More generally, the sheer breadth and depth of this financial crisis inevitably invites many apocalyptic and highly wrought comments that events of such financial magnitude must surely be signals of deeper international political shifts. American hegemony is finally ending, this is the rise of Asia or China, etc., etc. (Consider this from a daily newspaper in Nigeria, for example; or this from the Spiegel; or this from Niall Ferguson in the Washington Post.) My students, who tended to study political science before law school, frequently want to interpret events in sweeping political and historical terms; they find it easier than the much more dry and technical financial basics such as the holder in due course doctrine.

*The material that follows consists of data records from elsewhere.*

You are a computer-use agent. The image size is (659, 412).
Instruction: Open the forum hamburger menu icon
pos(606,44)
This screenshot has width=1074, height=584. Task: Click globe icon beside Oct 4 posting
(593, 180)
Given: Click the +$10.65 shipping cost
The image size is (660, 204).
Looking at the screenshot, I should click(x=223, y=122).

But is it not far too early for sweeping geopolitical and historical interpretations? I had reason recently, in reviewing Paul Kennedy’s 2006 book on the UN (reviewing the recent Spanish translation), to go back and reread Kennedy’s 1987 The Rise and Fall of the Great Powers. Goodness. If ever the un-wiseness of speaking too soon in sweeping historical terms were on display, that book is it – appearing, famously, as a tract on American decline just before the collapse of the Soviet empire. Curiously, the monumentally-comic timing of the book seemed to have no impact on Kennedy’s international reputation; it has been translated into at least twenty-three languages because, I venture, the facts of what happened are less important than awaiting the final triumph of hope over experience. There is a big gap between the indubitably true proposition that no empire has ever survived forever to the proposition that the American empire, if that’s what it is, is falling now, and we know this because … the Dow has crashed a gazillion points and credit default swaps won’t sell and no one knows for sure what a liquidity put is, and it will cost trillions and trillions to put it all back together again. Ergo, the days of the dollar as reserve currency are numbered, and from there, it is up to Russia and China (and perhaps Venezuela, save for the fall in oil prices) to pick up the pieces of the international economy – pick up the torch, as it were, from the faltering Americans.

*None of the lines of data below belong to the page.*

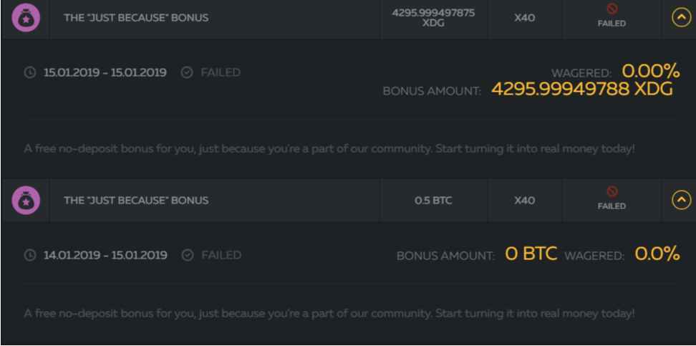Click the purple money bag icon on the XDG bonus row

(x=26, y=18)
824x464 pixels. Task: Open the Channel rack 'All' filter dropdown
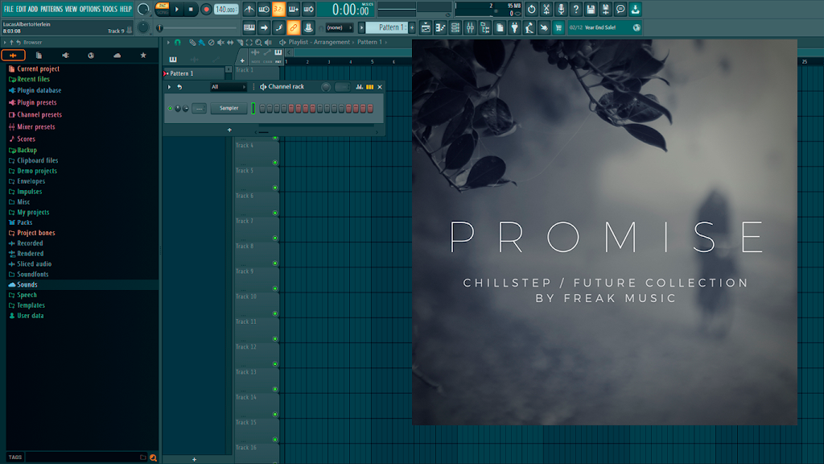[228, 87]
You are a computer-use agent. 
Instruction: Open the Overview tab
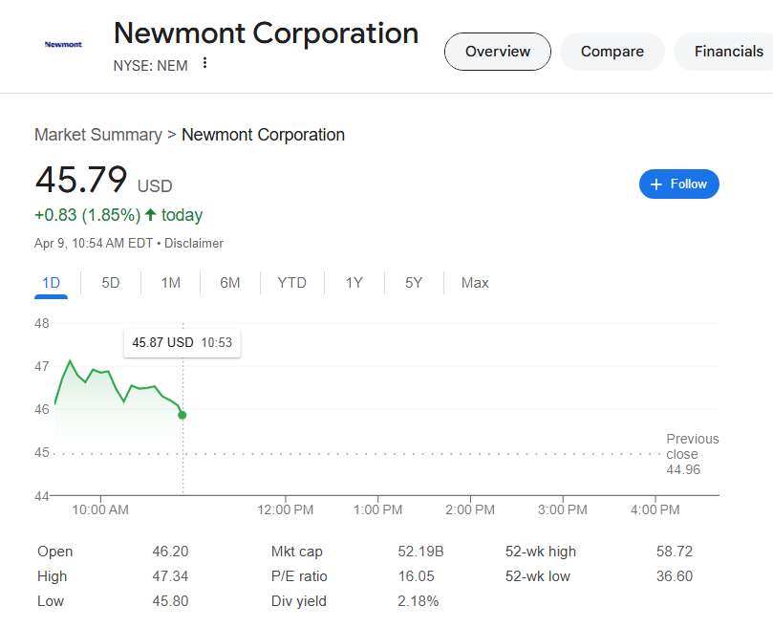(x=497, y=52)
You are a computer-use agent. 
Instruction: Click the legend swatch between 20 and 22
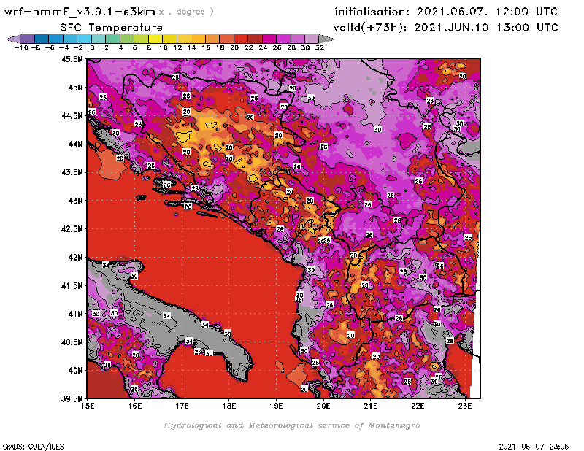pyautogui.click(x=240, y=39)
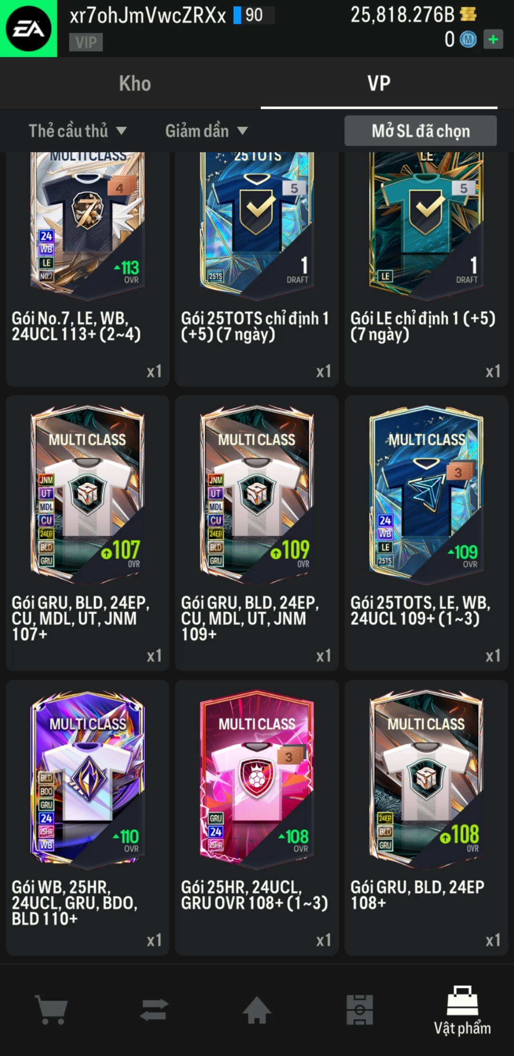The height and width of the screenshot is (1056, 514).
Task: Select the Gói LE chỉ định 1 pack
Action: point(426,269)
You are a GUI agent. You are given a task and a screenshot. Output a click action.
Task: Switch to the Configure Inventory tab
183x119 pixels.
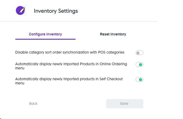coord(45,34)
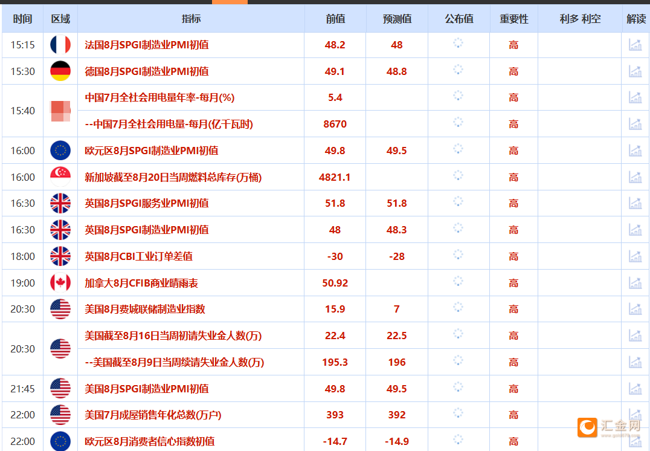Open chart analysis for US existing home sales

coord(635,415)
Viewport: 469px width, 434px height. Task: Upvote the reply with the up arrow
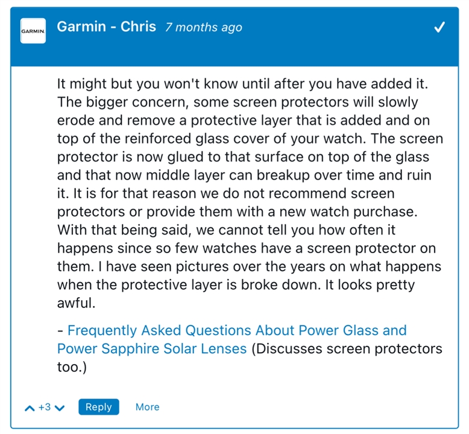30,408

As Richard Posner pointed out acidly in his book on American public intellectuals a decade ago, there is essentially no reputational cost to scholars who make spectacularly wrong public predictions and, for public intellectuals, all publicity is good publicity. Gary Becker, it seems to me, is a lot more realistic in his assessment of what this all means, in an opinion piece today in the Wall Street Journal. The euro is not coming to an end, so far as the actual evidence suggests; the dollar’s role is shifting somewhat in relation to the euro, but it will continue as the main reserve currency for the foreseeable future; if massive political-historical changes in hegemony are now underway, they can surely wait a couple of weeks before predicting them (although part of the novelty market in public intellectualism is to be there first, right or even plausibly, or not). We might at least wait until after the election.